> _Given text_:
--- BEGIN ---
Early yesterday morning, while I was drinking my coffee and reading some blogs, I tried to formulate a new very short story. An idea came to me. I won’t say what it was, for to say it before I have written it is to lose it. All day long as I traversed part of the city, I worked on the story. When I returned home, I found that working on a short story while trying to accomplish other things had exhausted me. The correct fictional grammar eluded me. I picked up my books for a good night’s reading.

The questions about fictional grammar remain with me this morning.

Fictional grammar first came to me while I was drinking Budweiser at my local bar two Friday’s ago, trying to discover an idea for a short story. I sat catatonically in the noisy and crowded bar among acquaintances busy talking away. One person happened to remark that I was not saying much. By the time he said it, I had drunk a lot of beer and my silence was my gift to the world. In my inebriated state I arrived at the conclusion that there must be a correct fictional grammar for each story. Not only that, there must be a method for producing it, a sort of computer program one could run in the mind to produce the correct result. The program could replace waiting around for the Muse to arrive.

Anyway, I still have this idea for a very short story I thought about yesterday, but have not discovered its grammar.

I read a posting on a blog last night that discussed politics and religion and their relationship via some historical events. I found its argument fuzzy and confused and the evidence for its major claim contrary to the point the blogger was trying to make. The article was written well enough though. I would never have spent the time arriving at conclusions about it if it had not been. Blogs, even the most popular and best of them, have an element of hypergraphia associated with them. If they are to remain popular, there is also an element of “publish or perish” to them. The arguments that arise between bloggers and mainstream media editors and columnists about the importance of blogging seem odd given the same elements are associated with newspaper Oped columns as with blogs.
--- END ---
> _Data lines_:
--- BEGIN ---
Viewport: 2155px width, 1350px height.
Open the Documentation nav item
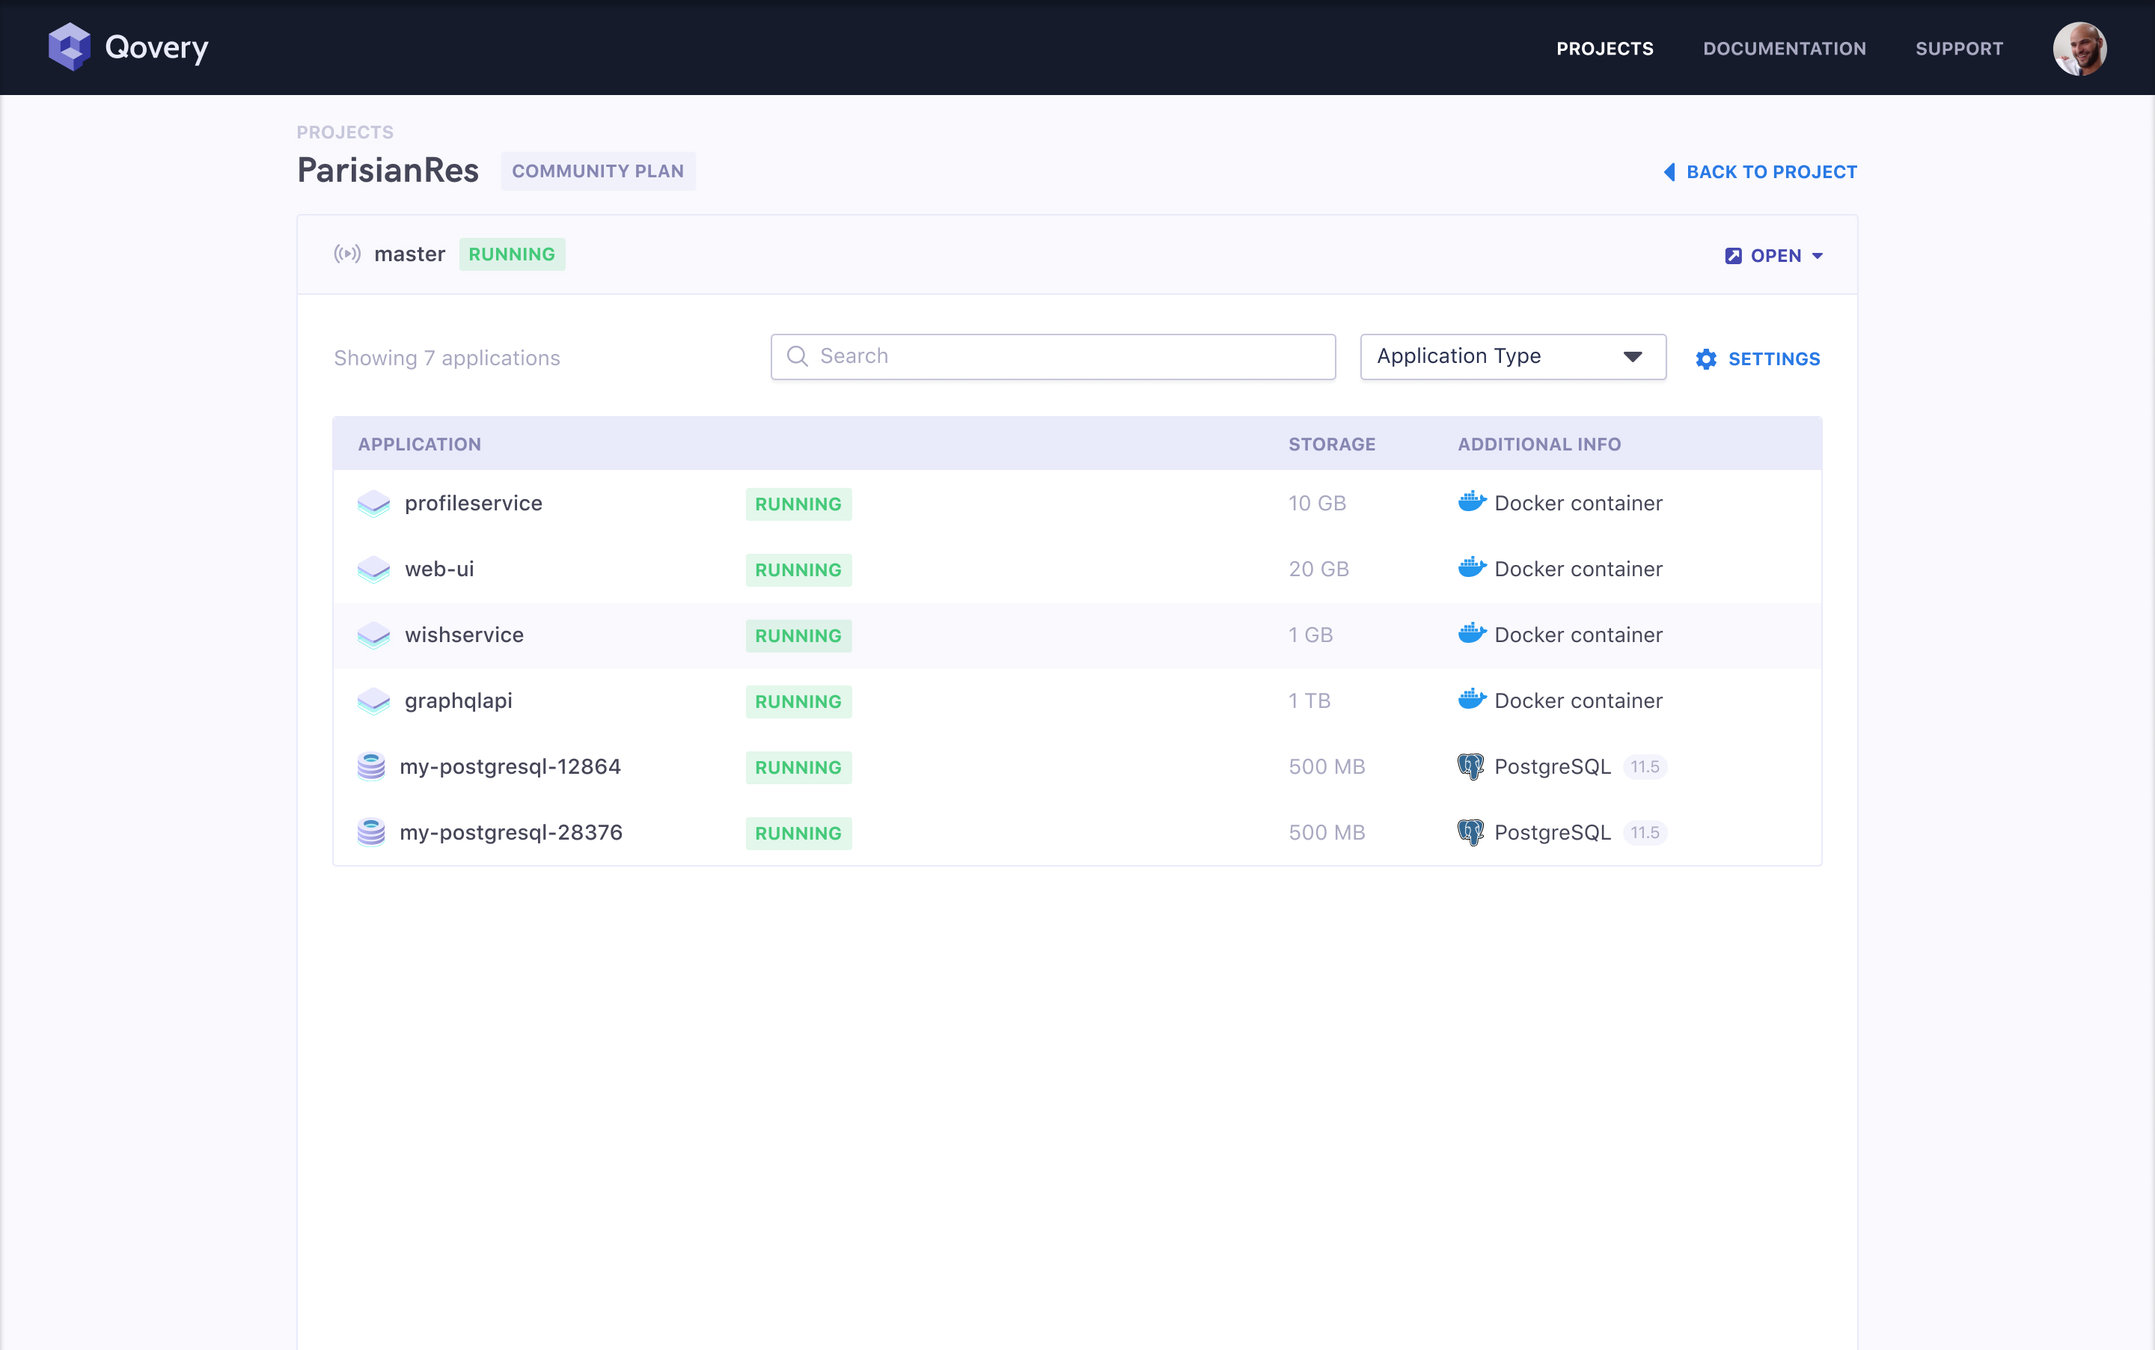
--- END ---
> _Written problem_: Turn the paragraph in the blog post on fictional grammar that begins "Fictional grammar first came to me" into a short bulleted list that keeps its main facts.

> _Answer below_:
- The idea of fictional grammar first came to me on a Friday two weeks ago, while I was drinking Budweiser at my local bar and trying to find an idea for a short story.
- I sat silent in the noisy, crowded bar among acquaintances who were busy talking. One of them remarked that I was not saying much.
- By then I had drunk a lot of beer, and I concluded that each story must have a correct fictional grammar.
- I also decided there must be a method for producing it, like a computer program run in the mind.
- Such a program could replace waiting for the Muse to arrive.